Lol, that feels exactly like writing 'four (4)' in a sentence, I love it

[–] scrubbles@poptalk.scrubbles.tech 0 points 9 months ago

It feels weird at first, but it really is the best safest way to store the auditable amount, and really most of the time with currency you don't need to ever mutate it at the DB level, so why introduce the possibility at all of a precision error. One thing that is common is that you do a order by of your transactions, which is why the imprecise is useful, but then you display the string version to the user. It also keeps the precision rather than truncating the precision off (with money the .00 is important, most banks require exact precision to know that you didn't accidentally have a rounding/truncation error)

[–] GissaMittJobb@lemmy.ml 0 points 9 months ago (1 children)

A currency enum and f64

You failed entirely and should not be handling money in code

[–] FizzyOrange@programming.dev 0 points 9 months ago (1 children)

Why? It sounds like you are under the common and false impression that you can't use f64 for money.

[–] GissaMittJobb@lemmy.ml 0 points 9 months ago (1 children)

You can't use it if you ever want to do any operations on said money, due to the loss of prescision.

Enums are not a good idea for the currencies either.

[–] FizzyOrange@programming.dev 0 points 9 months ago* (last edited 9 months ago) (1 children)

Yes you can. You're vastly underestimating the size of an f64. Give me a concrete example of a money operation that fails with f64 (for normal companies; assuming you aren't a stock exchange or Visa or whatever).

Enums are not a good idea for the currencies either.

Why not?

[–] GissaMittJobb@lemmy.ml 0 points 9 months ago (1 children)

Yes you can. You're vastly underestimating the size of an f64. Give me a concrete example of a money operation that fails with f64 (for normal companies; assuming you aren't a stock exchange or Visa or whatever).

0.1f64 + 0.2f64 != 0.3f64

Why not?

Encoding in assumptions about a fixed amount of supported currencies in a system is broadly speaking not a good idea

[–] FizzyOrange@programming.dev 0 points 9 months ago

0.1f64 + 0.2f64 != 0.3f64

It does if you round it to the nearest penny.

Encoding in assumptions about a fixed amount of supported currencies in a system is broadly speaking not a good idea

Most sensible programming languages allow enums to be non-exhaustive.

[–] Rozz@lemmy.sdf.org 0 points 9 months ago

As a UX designer I totally believe all of that. I've seen that in other industries.

[–] xia@lemmy.sdf.org 0 points 9 months ago (2 children)

Repeat after me: "Don't use floating-point numbers for currency values."

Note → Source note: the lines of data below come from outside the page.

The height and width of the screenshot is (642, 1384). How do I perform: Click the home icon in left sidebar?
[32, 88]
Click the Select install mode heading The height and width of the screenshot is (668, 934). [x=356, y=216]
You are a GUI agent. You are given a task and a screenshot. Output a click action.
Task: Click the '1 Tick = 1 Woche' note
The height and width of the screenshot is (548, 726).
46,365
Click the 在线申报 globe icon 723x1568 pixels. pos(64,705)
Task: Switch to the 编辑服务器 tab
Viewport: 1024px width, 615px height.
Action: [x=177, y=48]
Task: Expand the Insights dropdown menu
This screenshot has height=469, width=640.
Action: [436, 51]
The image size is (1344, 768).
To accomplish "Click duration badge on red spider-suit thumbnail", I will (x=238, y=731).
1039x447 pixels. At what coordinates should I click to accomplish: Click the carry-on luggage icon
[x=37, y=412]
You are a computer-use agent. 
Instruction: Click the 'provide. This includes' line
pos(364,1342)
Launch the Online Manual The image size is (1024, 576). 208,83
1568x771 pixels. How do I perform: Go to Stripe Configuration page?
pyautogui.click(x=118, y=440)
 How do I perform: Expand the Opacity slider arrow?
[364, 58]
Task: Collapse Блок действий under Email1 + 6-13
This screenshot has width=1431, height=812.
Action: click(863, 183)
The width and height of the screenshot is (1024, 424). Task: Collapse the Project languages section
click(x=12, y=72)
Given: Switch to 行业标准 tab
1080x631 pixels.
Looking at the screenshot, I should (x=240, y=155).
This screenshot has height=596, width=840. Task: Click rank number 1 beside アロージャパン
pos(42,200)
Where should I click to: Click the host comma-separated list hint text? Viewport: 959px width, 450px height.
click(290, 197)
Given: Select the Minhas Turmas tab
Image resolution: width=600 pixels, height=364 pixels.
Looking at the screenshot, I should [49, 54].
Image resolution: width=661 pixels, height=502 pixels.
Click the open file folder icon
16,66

[–] swab148@lemmy.dbzer0.com 0 points 9 months ago (1 children)

I still wanna see someone get naneinf money in Balatro

[–] SuperSpruce@lemmy.zip 0 points 9 months ago

With the cryptid mod you probably can

[–] hperrin@lemmy.ca 0 points 9 months ago

Instead, use arrays.

int[] total = […itemsPriceArrays.flatten()];
[–] Etterra@discuss.online 0 points 9 months ago

Remember to take your payout in the form of cash.